BATH — Voters in the four Regional School Unit 1 communities gave initial approval to a nearly $25 million fiscal 2011 budget on Monday.
The spending plan now goes to a budget validation referendum on Tuesday, June 8, for final approval.
Next year’s budget reflects a decrease of more than $133,000, or 0.53 percent, from the current year. The fiscal 2011 local contribution of $16.54 million is up nearly $100,000, or 0.58 percent, from this year.
The RSU’s anticipated revenue reductions include a more than $400,000 cut in state subsidy.
Three communities would see their contributions drop through the district’s cost-sharing formula: Arrowsic, down 16.22 percent to more than $406,000, Phippsburg, down 3.72 percent to $2.85 million, and West Bath, down 0.63 percent to $2.51 million.
Bath would contribute $7.8 million, 0.07 percent more than the current year, and Woolwich would pay nearly $3 million, an increase of 11 percent.
Woolwich’s hike is due to a rise in property value and a student enrollment increase due to construction of a new school, scheduled to open in September 2012, according to RSU 1 Superintendent William Shuttleworth.
The budget eliminates five teaching positions in kindergarten through eighth-grade foreign language, with one teacher retiring and a slot being created for a world language technology integration specialist.

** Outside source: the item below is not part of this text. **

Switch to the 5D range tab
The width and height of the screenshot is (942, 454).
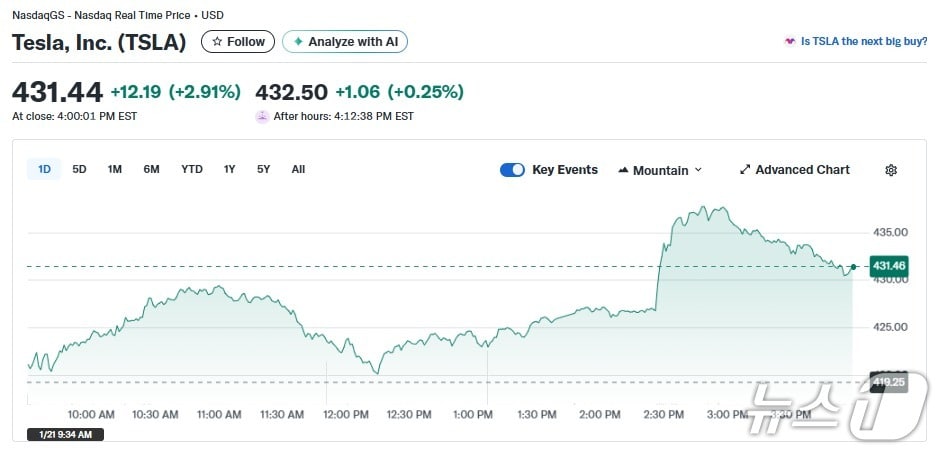pos(79,169)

That specialist will aid in the shift of elementary school foreign language classes from classroom instruction to Web-based learning.
Two teaching positions are also to be cut at Morse High School.
During discussion of next year’s $10.14 million cost of regular instruction, John James of Bath noted that while special education expenses are being budgeted for about $143,000 more, regular instruction costs are being cut by about $180,000.
“RSU 1 will be taking care of new incoming special needs students, as it should be, and as required by law,” he said, “but at the same time has chosen to remove some outstanding teachers from the classroom, dismantled an elementary world language program, and introduced computers to replace teachers in the classroom.”
Shuttleworth said the number and severity of special needs children served has increased significantly in recent years, necessitating those added expenditures. Meanwhile, the overall student population is decreasing, triggering the staff cuts in regular instruction, he said.
James’s proposed amendment to restore the almost $180,000 reduction was defeated, and the original article passed as presented.
Along with deciding on next year’s budget on June 8, voters will also be asked whether they favor continuing the budget validation referendum process for another three years. A yes vote means RSU 1 must continue to conduct the referendum to validate its budget for the next three years, and a no vote will end the referendum for at least three years and have budget approval be a one-step process at the annual meeting of the voters.
RSU 1 Board of Directors Chairman Charles Durfee said his panel recommends budget approval take place at just the annual meeting, a no vote.
“It’s a system which allows questions (and) answers,” he said, adding that it offers the citizenry a chance to modify the budget as it sees fit.
The polls will be open for Bath voters at Bath Middle School on June 8 from 9 a.m. to 8 p.m.